October 15, 2012
By Michael Lewis
GOING FOR THREE POINTS
Klinsmann: 'We want to win the game'
KANSAS CITY, Kansas -- Even though the United States need but a draw to reach the next round of World Cup qualifying, the Americans certainly are not planning to take it easy when they meet Guatemala in the final semifinal-round match on Tuesday night.
|Tim Howard: "If we can take care of business, that's the most important thing. We have to guard against complacency because at the moment, knowing that we're in the drivers' seat, but that can change."
Linda Cuttone/Sports Vue Images
Entering the match at Livestrong Sporting Park, the U.S. and Guatemala are tied for the CONCACAF Group A lead with 3-1-1 records and 10 points. In fact, both teams can clinch a spot in next year's hexagonal even if they lose -- if Jamaica (2-2-1, seven) falls at The Office in Kingston to Antigua & Barbuda (0-4-1, one). The latter result is unlikely, but the U.S. is not leaving anything to chance.
“We want to win this game," U.S. coach Juergen Klinsmann said during a press conference on Monday. "You can only win a game if you attack and go forward, and that is what we are going to do. We are not looking for a tie.”
That seems to be the mentality throughout the team for the match (ESPN2, 7 p.m. ET).
"We're all professionals," right fullback Steve Cherundolo said on Sunday. "This is not our first game, so I think we have the mentality whatever a professional has. Not only that, this is a good, group of competitive guys. Any time they step onto the field, they want to win the game, regardless."
Goalkeeper Tim Howard agreed and elaborated.
"I think a lot of us understand that if we go full throttle and we don't get the win, we may still advance," he said. "Obviously, we don't want to take that risk because crazier things have happened. As much as Antigua doesn't have a lot to play for, you never know what can happen. If we can take care of business, that's the most important thing. We have to guard against complacency because at the moment, knowing that we're in the drivers' seat, but that can change."
You don't have to remind the American players that they will be in for a battle against Guatemala, which used a free kick by former Chicago Fire standout midfielder Marco Pappa to produce a 1-1 tie in Guatemala City in June.
"They have quality there," midfielder-forward Clint Dempsey said. "They're a good team. They've done well during this qualifying round and they're going to be a tough team to play against. We're going to look at the tapes and see what we need to do to be more effective and try to limit their chances. Hopefully we can get the right result."
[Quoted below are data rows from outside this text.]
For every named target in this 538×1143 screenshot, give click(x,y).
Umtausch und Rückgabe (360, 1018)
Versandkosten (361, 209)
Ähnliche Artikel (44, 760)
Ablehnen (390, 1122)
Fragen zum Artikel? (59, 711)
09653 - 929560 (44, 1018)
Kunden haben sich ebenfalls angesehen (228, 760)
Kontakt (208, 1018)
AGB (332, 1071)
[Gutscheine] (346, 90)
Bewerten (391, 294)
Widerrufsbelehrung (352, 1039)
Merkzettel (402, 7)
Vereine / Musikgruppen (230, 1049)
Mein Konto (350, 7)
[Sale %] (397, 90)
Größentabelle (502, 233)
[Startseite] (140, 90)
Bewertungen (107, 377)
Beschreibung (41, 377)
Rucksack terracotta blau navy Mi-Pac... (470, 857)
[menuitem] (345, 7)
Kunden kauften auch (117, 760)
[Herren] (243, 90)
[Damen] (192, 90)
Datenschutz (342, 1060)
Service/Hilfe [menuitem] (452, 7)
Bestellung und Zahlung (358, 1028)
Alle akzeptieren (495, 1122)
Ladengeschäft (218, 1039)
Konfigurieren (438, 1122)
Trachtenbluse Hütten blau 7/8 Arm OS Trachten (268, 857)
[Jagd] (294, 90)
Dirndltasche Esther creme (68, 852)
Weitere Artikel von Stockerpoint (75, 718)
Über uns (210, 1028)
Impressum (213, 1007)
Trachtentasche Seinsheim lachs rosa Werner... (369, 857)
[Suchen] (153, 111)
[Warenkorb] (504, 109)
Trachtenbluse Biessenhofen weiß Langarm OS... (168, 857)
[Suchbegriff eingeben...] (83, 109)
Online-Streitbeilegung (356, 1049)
The Americans are virtually perfect against Guatemala, boasting 10-0-1 home record, including 5-0-0 in WCQ. The lone draw was a 0-0 tie in Frisco, Texas on March 28, 2007.
"Who knows what we are going to see?" Dempsey said. "We know it’s going to be a difficult game. Both teams want to qualify for the World Cup. In that situation, everybody is going to give it their all. I think it will be a tough game, but hopefully we can show our quality playing on a pitch like this and be able to take the game to them."
After recording a 2-1 win over a difficult Antigua side on a narrow cricket ground in the rain in North Sound, Antigua, the U.S. looked forward to playing on a full-sized pitch on Tuesday night. The weather forecast calls for no rain here.
"Everything is there for us to be able to step onto the field on Tuesday night and play a good game," central midfielder Michael Bradley said.
"The conditions here are as close to as they could come. It's a big time American crowd. Everything is in place. . . . Just because the stadium is a little nicer and just because the field is a little bigger and the grass is greener doesn't guarantee you that you will be able to play better. That part is up to us."